# [SET PROBLEM]
Rewrite everything in the records from the line containing "434x288 pixels. At" down to the line containing "Action: (x=82, y=959)", inclusive, changing "Enable" to "Turn on" and leaving all else unchanged. Give only those lines, and leave the pictures out.

=====

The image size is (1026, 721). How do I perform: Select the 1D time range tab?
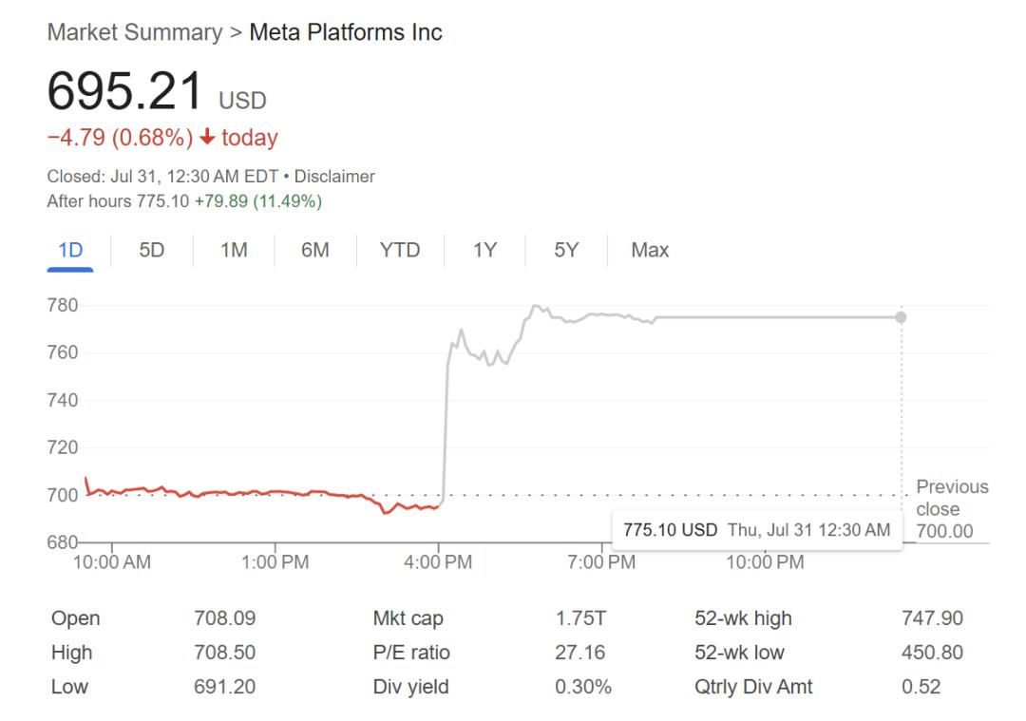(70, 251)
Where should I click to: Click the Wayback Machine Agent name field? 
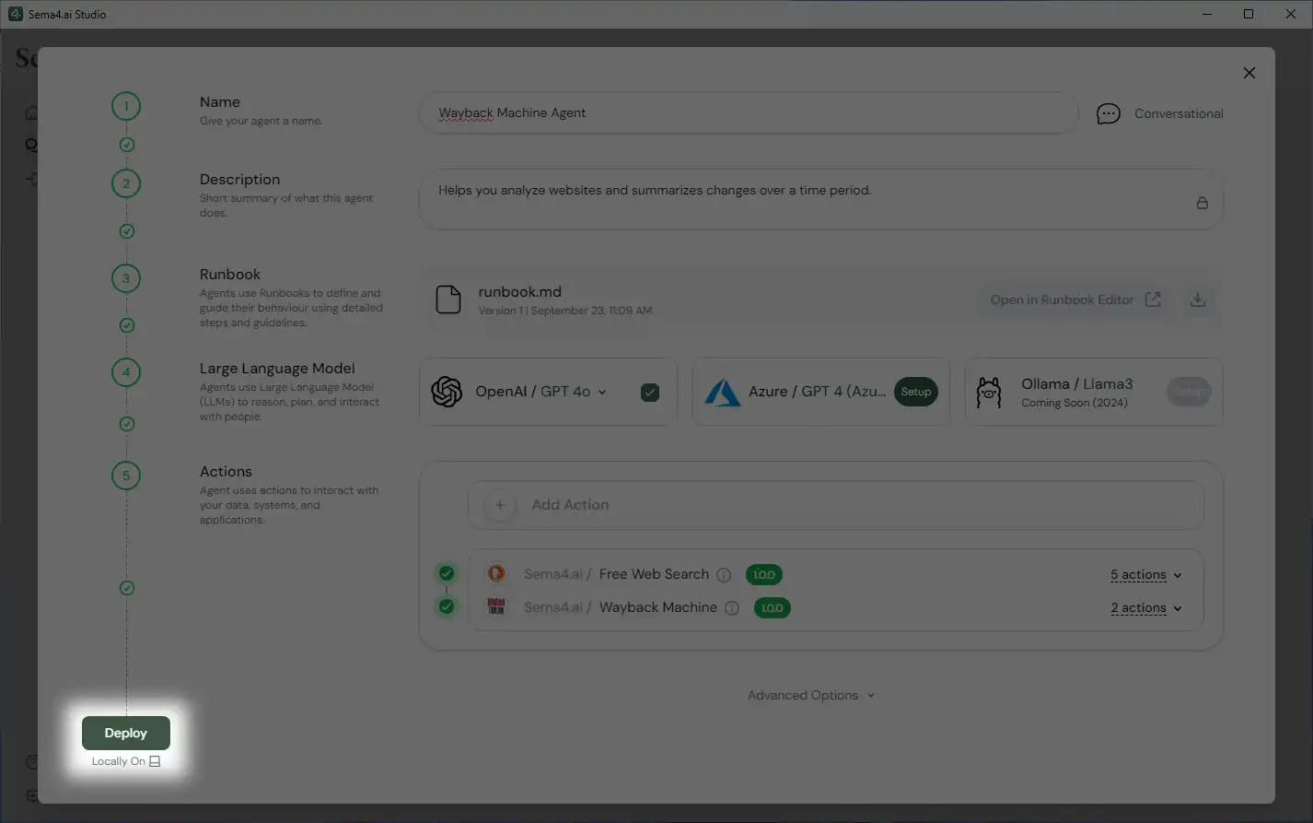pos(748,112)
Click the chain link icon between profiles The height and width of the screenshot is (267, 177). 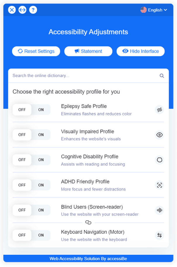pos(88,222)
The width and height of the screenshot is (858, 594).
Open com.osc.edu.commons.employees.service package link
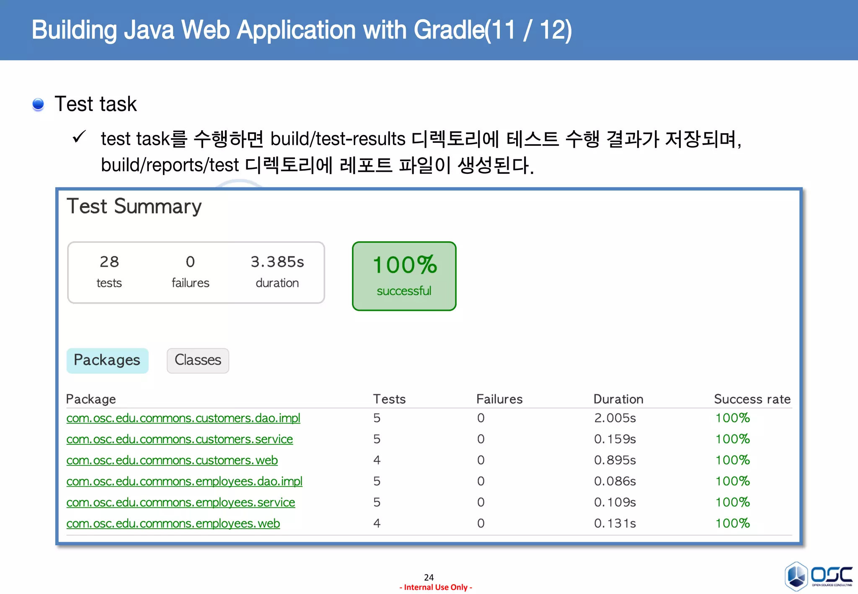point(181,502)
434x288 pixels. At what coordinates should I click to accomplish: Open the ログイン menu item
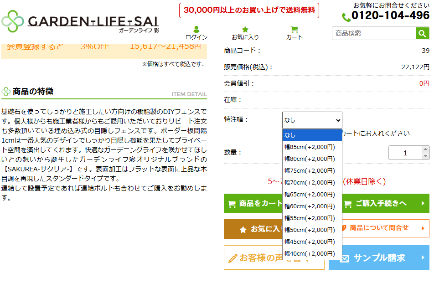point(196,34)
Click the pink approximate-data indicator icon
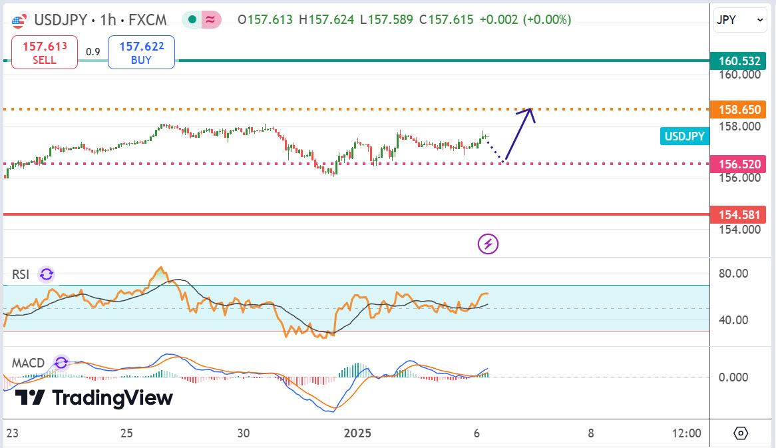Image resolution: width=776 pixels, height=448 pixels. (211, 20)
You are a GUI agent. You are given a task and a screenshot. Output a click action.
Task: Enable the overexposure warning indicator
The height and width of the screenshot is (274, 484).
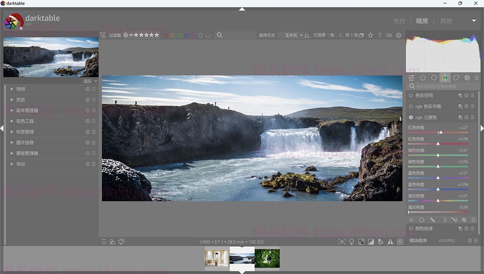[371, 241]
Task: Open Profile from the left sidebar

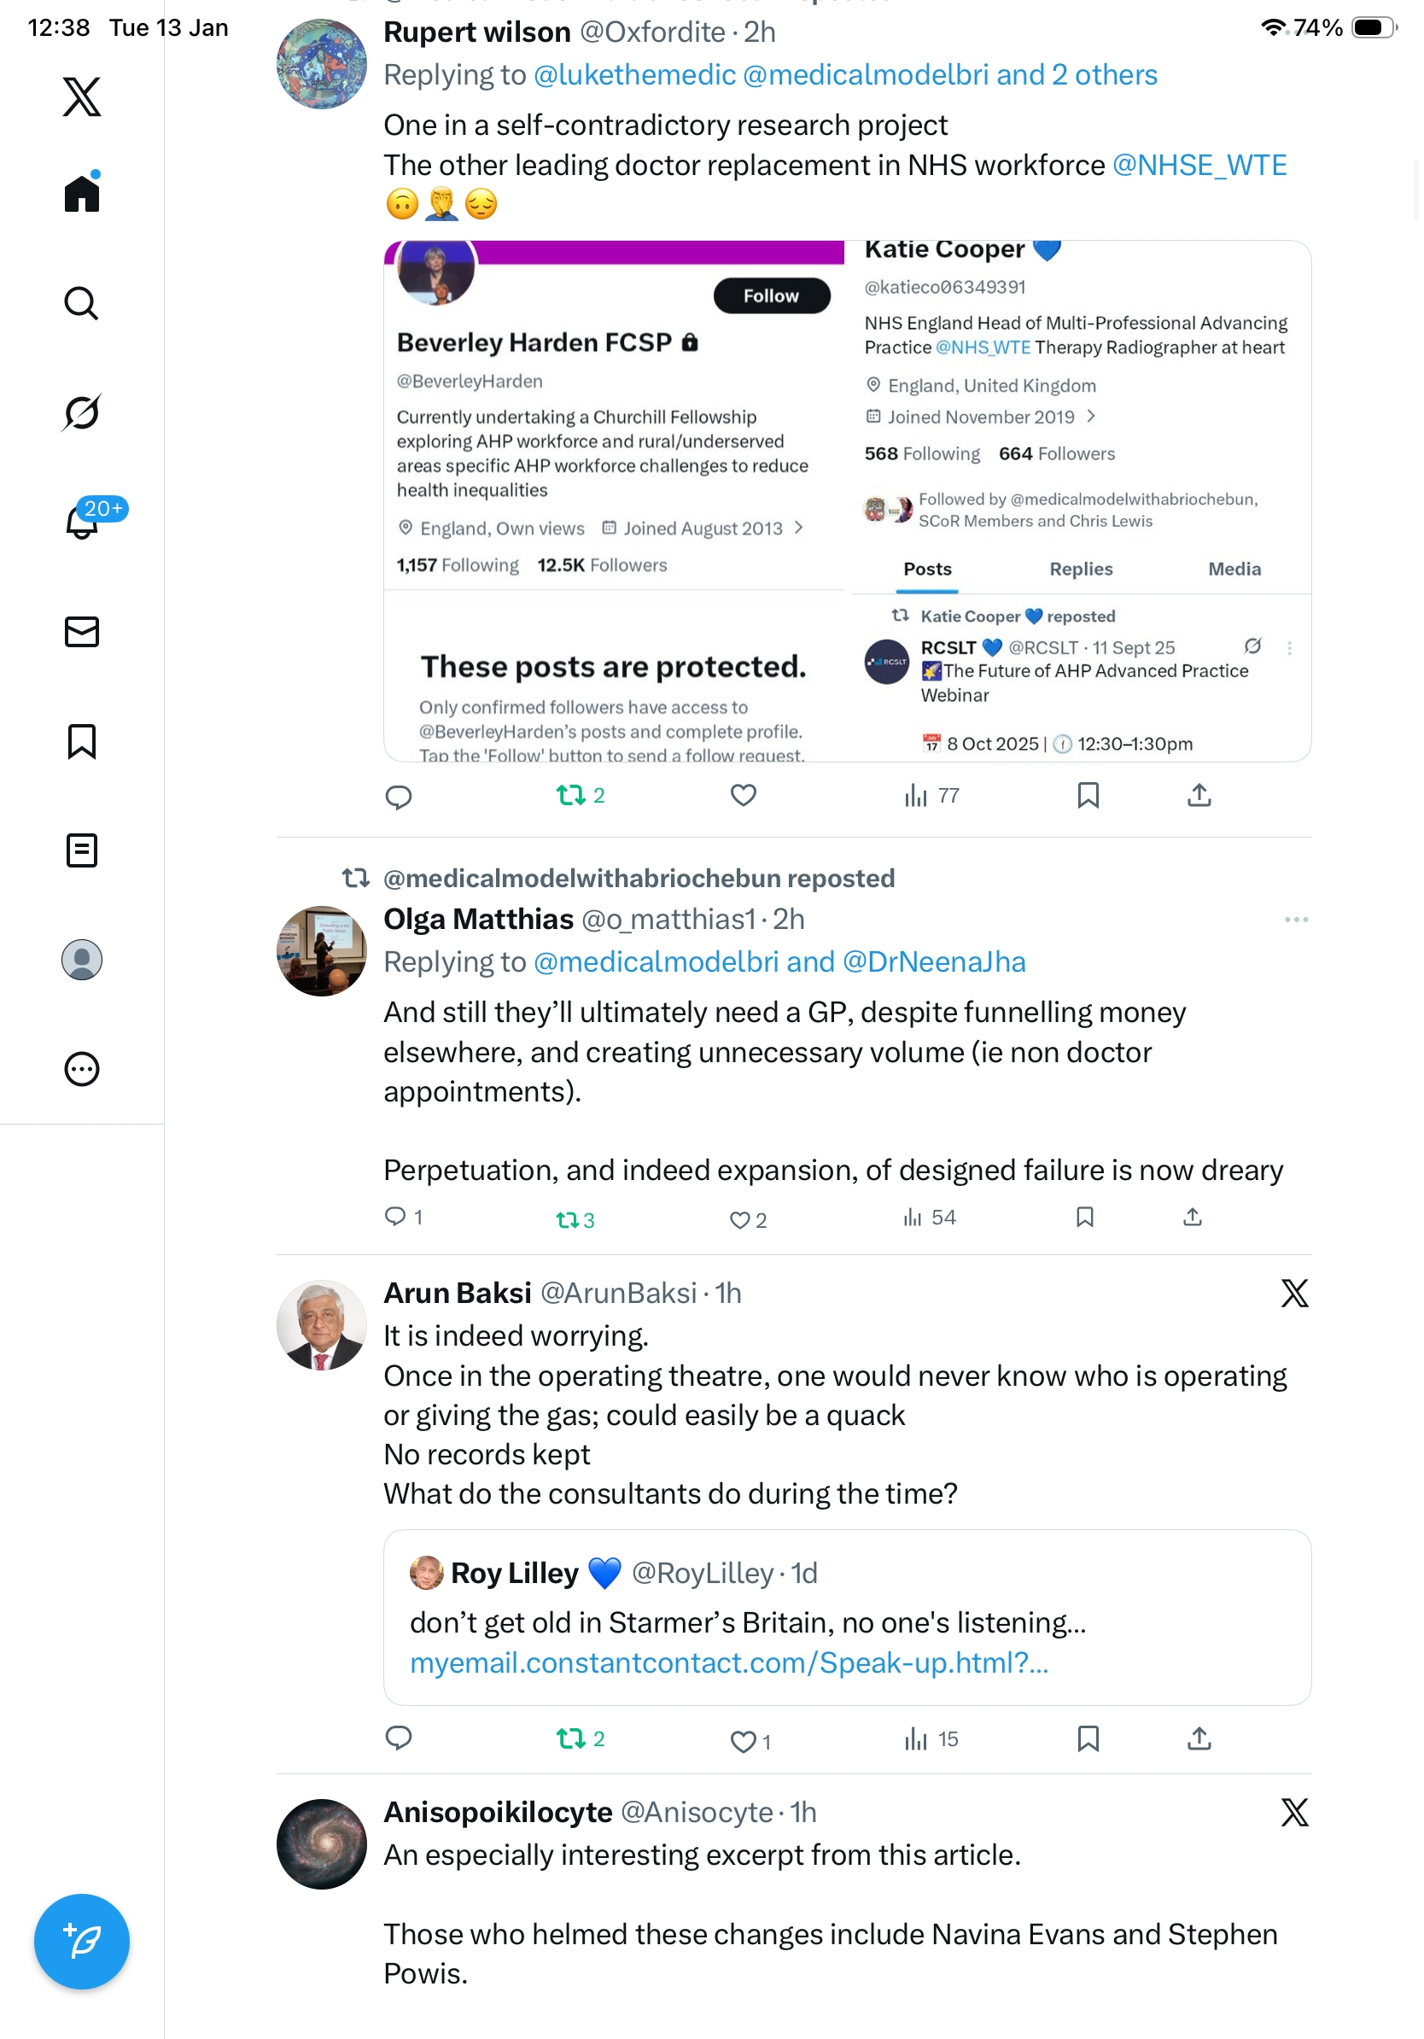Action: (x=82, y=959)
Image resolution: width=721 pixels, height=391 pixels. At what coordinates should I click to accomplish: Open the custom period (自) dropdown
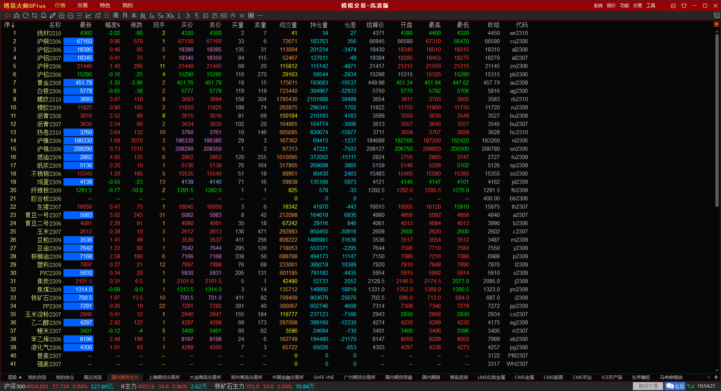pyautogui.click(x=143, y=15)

=====

# [RESULT OF THE EXERCISE]
434x288 pixels. At what coordinates should I click to accomplish: Open the ログイン menu item
point(196,34)
Click the pink approximate-data indicator icon
Image resolution: width=776 pixels, height=448 pixels. (211, 20)
You are a GUI agent. You are given a task and a screenshot. Output a click action.
Task: Turn on the overexposure warning indicator
The height and width of the screenshot is (274, 484).
[371, 241]
Task: Open Profile from the left sidebar

Action: (x=82, y=959)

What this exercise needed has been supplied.